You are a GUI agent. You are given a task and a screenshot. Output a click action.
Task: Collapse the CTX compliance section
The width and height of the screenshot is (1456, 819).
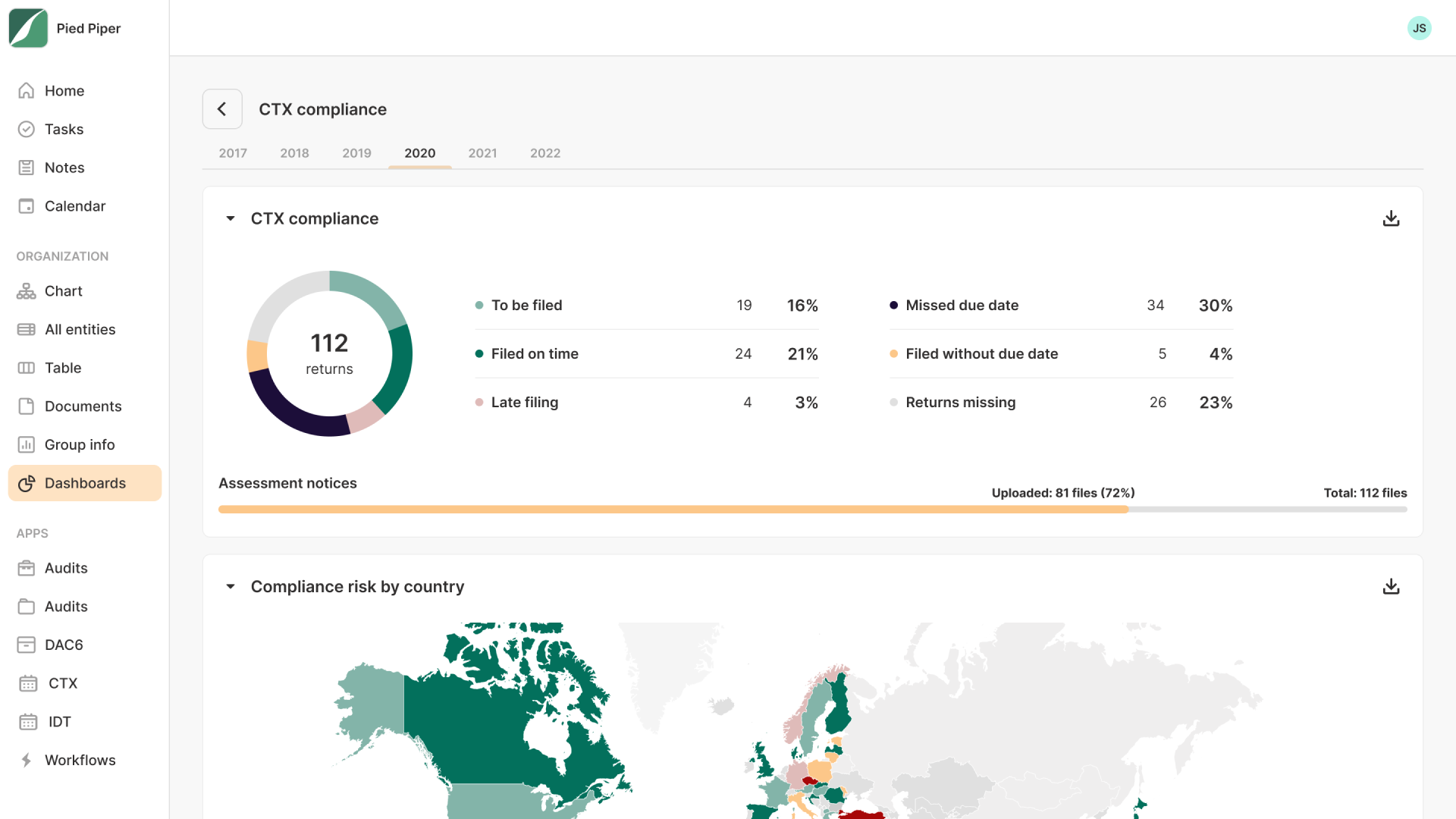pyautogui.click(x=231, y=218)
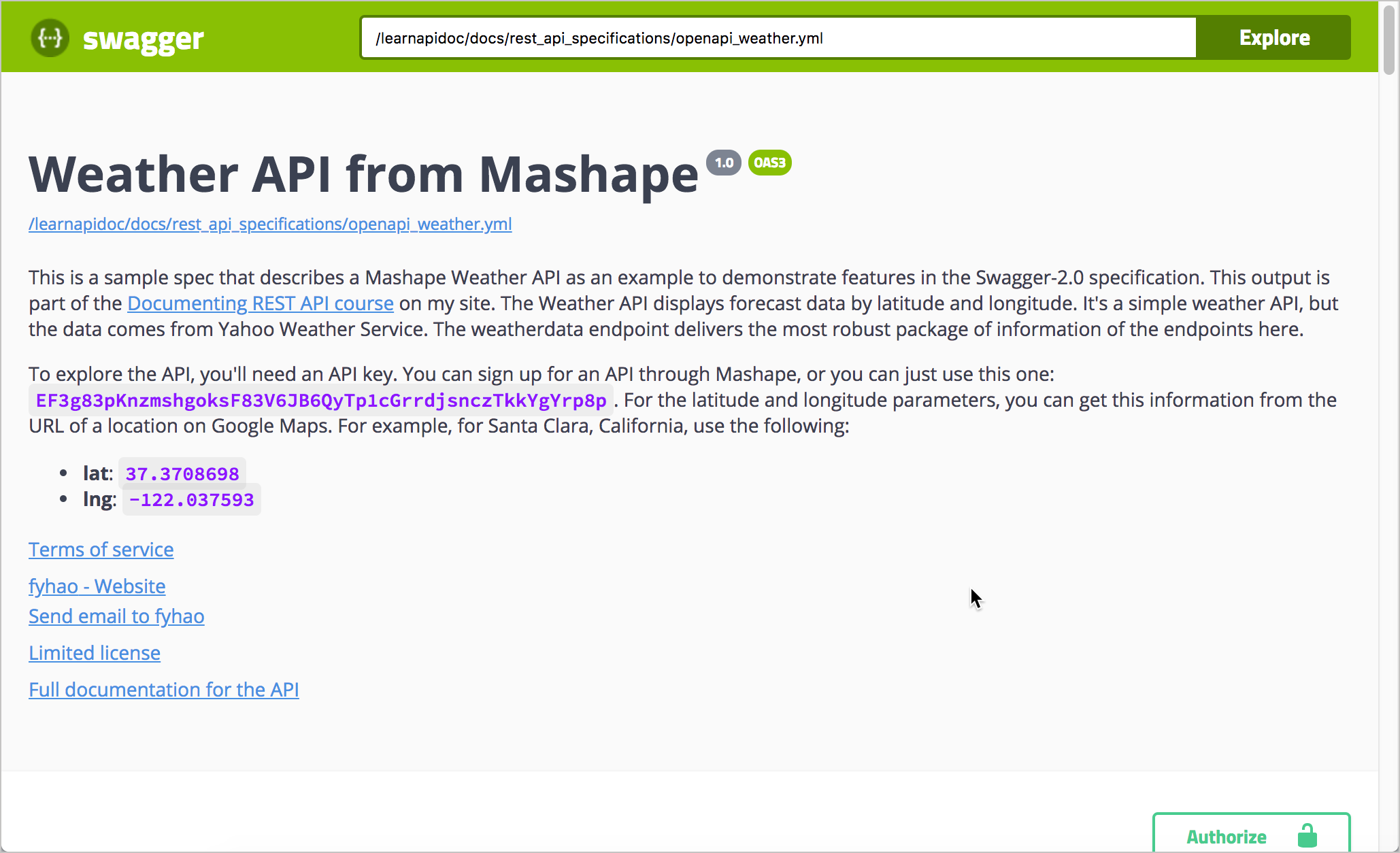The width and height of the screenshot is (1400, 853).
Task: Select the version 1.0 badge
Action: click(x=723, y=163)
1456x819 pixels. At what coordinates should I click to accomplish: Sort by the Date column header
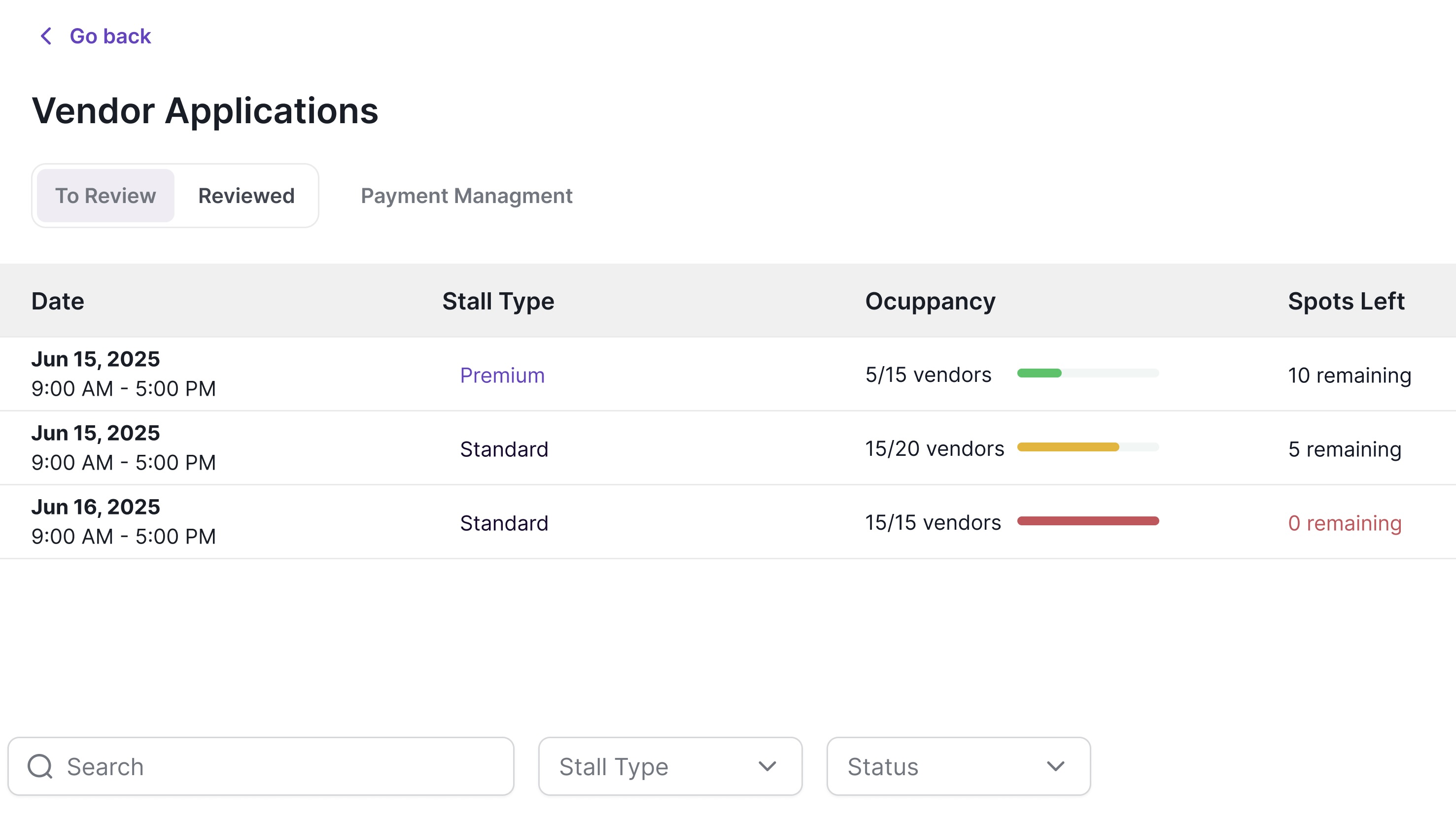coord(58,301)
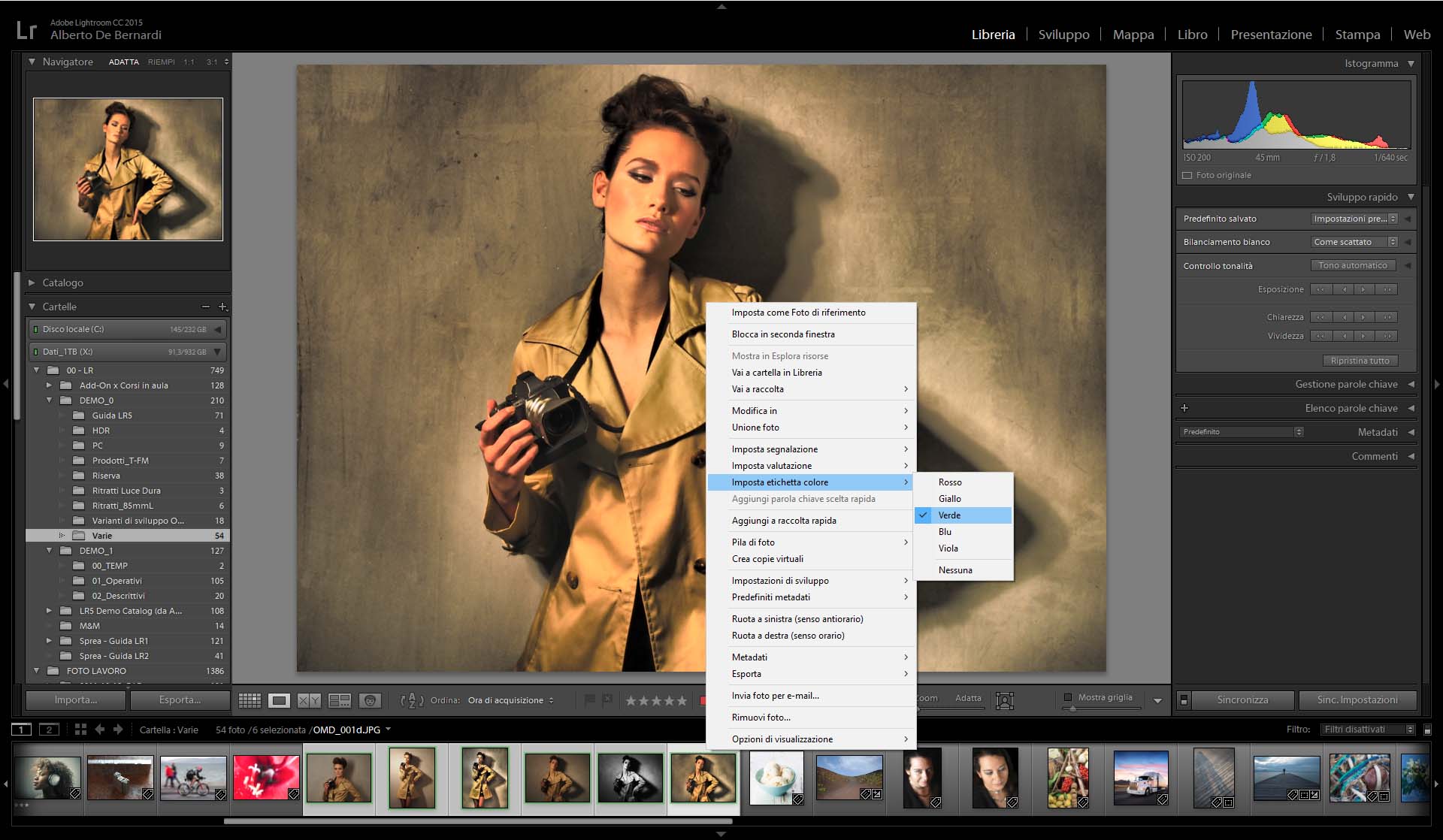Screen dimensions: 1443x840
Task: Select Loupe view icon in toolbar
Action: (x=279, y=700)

The task » A verbatim transcription of the listing is expected, with no pictures included.

Solution to this task »
You are a GUI agent. You are given a task and a screenshot. Output a click action.
Task: Collapse the CTX compliance section
The width and height of the screenshot is (1456, 819).
pyautogui.click(x=231, y=218)
The width and height of the screenshot is (1400, 853).
Task: Select the version 1.0 badge
Action: click(x=723, y=163)
1456x819 pixels. At what coordinates should I click to accomplish: Sort by the Date column header
coord(58,301)
Screen dimensions: 1443x840
Task: Select Loupe view icon in toolbar
Action: (x=279, y=700)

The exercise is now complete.